Abschalten und sich für ein paar Minuten nur auf sich selbst konzentrieren: Beim Meditieren lernst du, deine Aufmerksamkeit zu bündeln und wahrzunehmen, was ist, statt dich in Gedanken zu verlieren. 

Und das hat viele Vorteile: Wer meditiert, kann seine kognitiven Leistung und das Arbeitsgedächtnis verbessern, den Blutdruck senken und Atem und Herzschlag verlangsamen. Das kann unter anderem daran liegen, dass Achtsamkeitsmeditation hilft, Stress zu reduzieren und die eigene emotionale Regulierung zu verbessern. Durch Achtsamkeitsmeditation kannst du sogar die Aktivierung des präfrontalen Kortex erhöhen. Das ist ein Teil des Frontallappens der Großhirnrinde und befindet sich an der Stirnseite des Gehirns. Er steht in Verbindung mit anspruchsvollem Denken und Entscheidungsfindung.

Es gibt also jede Menge Gründe, das Meditieren auszuprobieren. Aber wie meditiere ich als Anfänger?

  1. Suche dir einen bequemen und ruhigen Ort, an dem du dich wohl fühlst. Wichtig ist auch, dass du hier weitestgehend ungestört bist und dich gut konzentrieren kannst.
  2. Setze dich in eine bequeme Position, entweder auf einen Stuhl oder auf den Boden. Achte darauf, die Wirbelsäule in aufrechter Position zu halten. Den Kopf nicht hängen lassen, sondern gerade und aufrecht halten.
  3. Beginne, dich auf deine Atmung zu konzentrieren. Dazu atmest du langsam und tief durch die Nase ein und durch den Mund aus. Konzentriere dich auf das Gefühl, wie die Luft in deinen Körper ein- und ausströmt. Wenn es sich gut anfühlt, dann versuche, länger aus- als einzuatmen. Wenn dir das schwer fällt, kannst du “ein” während des Einatmens sagen und “aus”während des Ausatmens.
  4. Sobald du dich wohl fühlst mit der gegenwärtigen Situation, konzentriere dich vollständig auf den Moment. Achte auf die Geräusche, Gefühle und Gedanken, die du in diesem Moment wahrnimmst.
  5. Sollten deine Gedanken abschweifen, bringe deine Aufmerksamkeit zurück in den gegenwärtigen Moment. Ganz wichtig: Starte nicht mit zu vielen Erwartungen in deine erste Meditationspraxis. Es ist vollkommen normal, dass deine Gedanken anfangs kreisen und dir unglaublich viele Dinge einfallen, die plötzlich super wichtig erscheinen. Dein Kopf verarbeitet so all die Eindrücke, die ständig auf ihn einprasseln.
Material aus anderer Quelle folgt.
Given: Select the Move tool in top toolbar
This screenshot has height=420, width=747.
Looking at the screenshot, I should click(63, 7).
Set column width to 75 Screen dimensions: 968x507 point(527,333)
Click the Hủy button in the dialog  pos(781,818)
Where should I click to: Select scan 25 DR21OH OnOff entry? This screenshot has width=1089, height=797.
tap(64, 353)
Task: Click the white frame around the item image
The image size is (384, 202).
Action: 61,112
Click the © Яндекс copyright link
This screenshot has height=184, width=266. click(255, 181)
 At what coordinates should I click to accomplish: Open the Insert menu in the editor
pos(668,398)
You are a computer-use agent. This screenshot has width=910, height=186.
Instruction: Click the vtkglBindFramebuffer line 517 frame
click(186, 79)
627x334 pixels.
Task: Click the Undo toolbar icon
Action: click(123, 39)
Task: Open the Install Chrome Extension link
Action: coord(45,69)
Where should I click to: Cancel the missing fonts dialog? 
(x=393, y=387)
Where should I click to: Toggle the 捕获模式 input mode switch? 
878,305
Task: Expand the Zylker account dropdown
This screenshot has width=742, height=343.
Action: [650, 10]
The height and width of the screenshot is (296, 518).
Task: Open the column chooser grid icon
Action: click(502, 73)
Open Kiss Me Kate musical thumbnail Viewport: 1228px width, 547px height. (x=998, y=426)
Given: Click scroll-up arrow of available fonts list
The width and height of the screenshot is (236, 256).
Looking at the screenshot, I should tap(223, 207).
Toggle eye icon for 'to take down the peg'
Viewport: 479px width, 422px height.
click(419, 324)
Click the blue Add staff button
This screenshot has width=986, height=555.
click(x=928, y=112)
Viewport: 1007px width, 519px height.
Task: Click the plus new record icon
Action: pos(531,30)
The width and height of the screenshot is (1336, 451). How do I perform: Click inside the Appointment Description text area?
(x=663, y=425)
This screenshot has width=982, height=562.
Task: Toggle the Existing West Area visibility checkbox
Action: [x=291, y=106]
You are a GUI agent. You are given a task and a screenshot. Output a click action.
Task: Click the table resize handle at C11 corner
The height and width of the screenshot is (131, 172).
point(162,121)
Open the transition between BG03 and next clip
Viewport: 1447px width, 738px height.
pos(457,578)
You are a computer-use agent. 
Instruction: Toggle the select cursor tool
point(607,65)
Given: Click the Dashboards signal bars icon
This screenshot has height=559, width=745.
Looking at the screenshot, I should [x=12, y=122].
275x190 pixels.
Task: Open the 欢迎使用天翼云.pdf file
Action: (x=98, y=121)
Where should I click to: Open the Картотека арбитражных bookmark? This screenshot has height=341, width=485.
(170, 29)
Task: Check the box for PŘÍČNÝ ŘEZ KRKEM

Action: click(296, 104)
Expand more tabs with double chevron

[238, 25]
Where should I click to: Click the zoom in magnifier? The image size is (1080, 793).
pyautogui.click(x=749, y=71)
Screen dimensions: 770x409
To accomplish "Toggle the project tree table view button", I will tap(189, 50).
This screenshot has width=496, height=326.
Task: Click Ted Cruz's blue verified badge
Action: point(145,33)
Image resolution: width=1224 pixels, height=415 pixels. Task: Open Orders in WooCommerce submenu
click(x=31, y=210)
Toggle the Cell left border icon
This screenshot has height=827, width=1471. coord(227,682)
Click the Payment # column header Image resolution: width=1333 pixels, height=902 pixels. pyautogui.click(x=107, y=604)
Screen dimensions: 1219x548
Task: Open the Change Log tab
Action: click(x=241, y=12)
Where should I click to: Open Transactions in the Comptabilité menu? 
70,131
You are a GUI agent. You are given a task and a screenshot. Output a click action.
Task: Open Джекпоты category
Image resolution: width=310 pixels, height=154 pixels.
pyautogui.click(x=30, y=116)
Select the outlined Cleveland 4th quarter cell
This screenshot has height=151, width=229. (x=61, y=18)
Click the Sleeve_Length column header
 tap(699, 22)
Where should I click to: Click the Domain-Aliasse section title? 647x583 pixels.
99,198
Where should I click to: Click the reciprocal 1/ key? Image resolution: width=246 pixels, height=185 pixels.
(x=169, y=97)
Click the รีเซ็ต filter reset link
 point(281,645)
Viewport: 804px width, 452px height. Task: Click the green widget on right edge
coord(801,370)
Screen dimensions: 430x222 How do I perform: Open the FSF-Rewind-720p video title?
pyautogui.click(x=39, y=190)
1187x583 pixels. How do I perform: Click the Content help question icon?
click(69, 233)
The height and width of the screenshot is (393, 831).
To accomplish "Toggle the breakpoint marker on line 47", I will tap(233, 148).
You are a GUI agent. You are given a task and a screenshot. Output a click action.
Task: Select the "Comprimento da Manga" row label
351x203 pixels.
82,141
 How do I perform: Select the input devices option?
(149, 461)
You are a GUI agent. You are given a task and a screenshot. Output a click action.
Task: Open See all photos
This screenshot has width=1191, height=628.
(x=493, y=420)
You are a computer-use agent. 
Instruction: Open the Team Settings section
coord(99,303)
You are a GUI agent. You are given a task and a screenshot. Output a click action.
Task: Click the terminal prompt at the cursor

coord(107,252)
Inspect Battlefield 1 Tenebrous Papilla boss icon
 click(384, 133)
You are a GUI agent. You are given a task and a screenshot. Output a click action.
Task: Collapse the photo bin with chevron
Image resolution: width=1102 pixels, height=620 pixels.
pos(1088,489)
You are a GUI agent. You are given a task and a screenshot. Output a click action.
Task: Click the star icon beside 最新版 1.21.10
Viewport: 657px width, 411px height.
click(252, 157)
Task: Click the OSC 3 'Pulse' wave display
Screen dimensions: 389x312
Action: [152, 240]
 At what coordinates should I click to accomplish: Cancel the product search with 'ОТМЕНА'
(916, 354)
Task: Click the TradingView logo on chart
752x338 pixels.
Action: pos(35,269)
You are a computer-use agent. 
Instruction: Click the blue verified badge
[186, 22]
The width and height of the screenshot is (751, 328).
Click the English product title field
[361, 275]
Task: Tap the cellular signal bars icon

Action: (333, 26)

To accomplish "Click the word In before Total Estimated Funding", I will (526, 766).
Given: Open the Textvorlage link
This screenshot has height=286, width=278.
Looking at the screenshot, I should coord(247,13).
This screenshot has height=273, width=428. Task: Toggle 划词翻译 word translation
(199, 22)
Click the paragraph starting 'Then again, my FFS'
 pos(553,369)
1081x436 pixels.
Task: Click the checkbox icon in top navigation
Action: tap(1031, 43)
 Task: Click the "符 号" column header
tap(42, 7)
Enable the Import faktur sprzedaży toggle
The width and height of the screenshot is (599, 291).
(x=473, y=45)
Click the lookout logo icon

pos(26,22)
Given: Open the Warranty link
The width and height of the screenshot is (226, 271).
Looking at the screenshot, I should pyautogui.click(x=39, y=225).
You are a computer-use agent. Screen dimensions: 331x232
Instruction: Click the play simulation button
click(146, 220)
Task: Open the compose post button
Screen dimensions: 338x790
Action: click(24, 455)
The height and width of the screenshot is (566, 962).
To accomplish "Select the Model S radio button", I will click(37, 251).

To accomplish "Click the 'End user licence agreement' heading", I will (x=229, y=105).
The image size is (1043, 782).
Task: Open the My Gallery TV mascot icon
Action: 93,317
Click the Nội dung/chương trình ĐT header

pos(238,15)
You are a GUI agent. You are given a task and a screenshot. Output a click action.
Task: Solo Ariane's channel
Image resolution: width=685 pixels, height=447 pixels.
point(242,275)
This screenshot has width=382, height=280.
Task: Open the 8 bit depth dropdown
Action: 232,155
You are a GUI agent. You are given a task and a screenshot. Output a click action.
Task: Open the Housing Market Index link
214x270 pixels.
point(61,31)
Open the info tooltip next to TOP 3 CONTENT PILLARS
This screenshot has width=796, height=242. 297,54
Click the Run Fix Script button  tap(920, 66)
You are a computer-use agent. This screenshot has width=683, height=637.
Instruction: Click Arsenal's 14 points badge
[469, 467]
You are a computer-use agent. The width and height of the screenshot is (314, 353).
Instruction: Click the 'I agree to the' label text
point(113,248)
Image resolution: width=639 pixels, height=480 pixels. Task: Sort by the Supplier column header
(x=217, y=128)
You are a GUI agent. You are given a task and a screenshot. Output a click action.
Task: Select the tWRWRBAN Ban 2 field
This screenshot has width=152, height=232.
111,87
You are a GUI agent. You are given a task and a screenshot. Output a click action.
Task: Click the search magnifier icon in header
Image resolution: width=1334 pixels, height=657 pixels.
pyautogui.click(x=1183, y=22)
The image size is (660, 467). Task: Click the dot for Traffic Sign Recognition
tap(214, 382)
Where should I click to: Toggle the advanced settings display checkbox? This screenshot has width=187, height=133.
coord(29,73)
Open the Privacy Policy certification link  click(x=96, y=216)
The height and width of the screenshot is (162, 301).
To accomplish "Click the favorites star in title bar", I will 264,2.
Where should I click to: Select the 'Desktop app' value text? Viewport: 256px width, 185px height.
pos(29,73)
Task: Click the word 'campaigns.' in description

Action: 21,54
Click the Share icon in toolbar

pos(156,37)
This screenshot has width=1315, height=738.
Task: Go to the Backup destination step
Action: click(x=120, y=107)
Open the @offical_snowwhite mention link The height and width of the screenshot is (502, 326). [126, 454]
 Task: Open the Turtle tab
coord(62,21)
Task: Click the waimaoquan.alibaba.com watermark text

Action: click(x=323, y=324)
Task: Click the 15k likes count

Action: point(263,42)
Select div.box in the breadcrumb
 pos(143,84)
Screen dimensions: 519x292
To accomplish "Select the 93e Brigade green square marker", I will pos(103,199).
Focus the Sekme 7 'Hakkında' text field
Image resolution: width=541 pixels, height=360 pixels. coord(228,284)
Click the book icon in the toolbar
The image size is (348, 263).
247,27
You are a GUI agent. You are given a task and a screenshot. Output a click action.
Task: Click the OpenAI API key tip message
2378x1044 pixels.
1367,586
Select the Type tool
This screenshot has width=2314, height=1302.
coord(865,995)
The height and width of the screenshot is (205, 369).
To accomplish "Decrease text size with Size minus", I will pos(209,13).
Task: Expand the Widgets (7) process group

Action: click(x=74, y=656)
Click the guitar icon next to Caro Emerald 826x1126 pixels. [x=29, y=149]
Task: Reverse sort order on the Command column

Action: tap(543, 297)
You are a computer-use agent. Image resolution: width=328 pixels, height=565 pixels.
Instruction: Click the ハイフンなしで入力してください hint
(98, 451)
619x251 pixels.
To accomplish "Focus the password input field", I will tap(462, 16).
Der erste Schritt ist daher, dein Gedankenkarussell zu beobachten und dich nicht in deinen Gedanken zu verfangen. Bleibe achtsam, nimm einfach nur wahr – und dann lasse die Gedanken an dir vorbeiziehen.
  6. Beginne langsam. Zu Beginn sind fünf bis zehn Minuten Meditation völlig ausreichend. Mit der Zeit kannst du deine Praxis langsam ausdehnen. Aber auch hier ist wichtig: Alles in deinem Tempo! Baue dir keinen Druck auf und starte lieber langsam und konsistent, statt sofort frustriert aufzugeben.
  7. Fertig für heute? Dann nimm dir ein paar Augenblicke Zeit, um über deine Übung nachzudenken. Achte darauf, wie sich dein Körper und Geist während der Meditation gefühlt haben und wie sie sich jetzt fühlen. Wenn es dir hilft, kannst du deine Gefühle und Gedanken nun auch aufschreiben.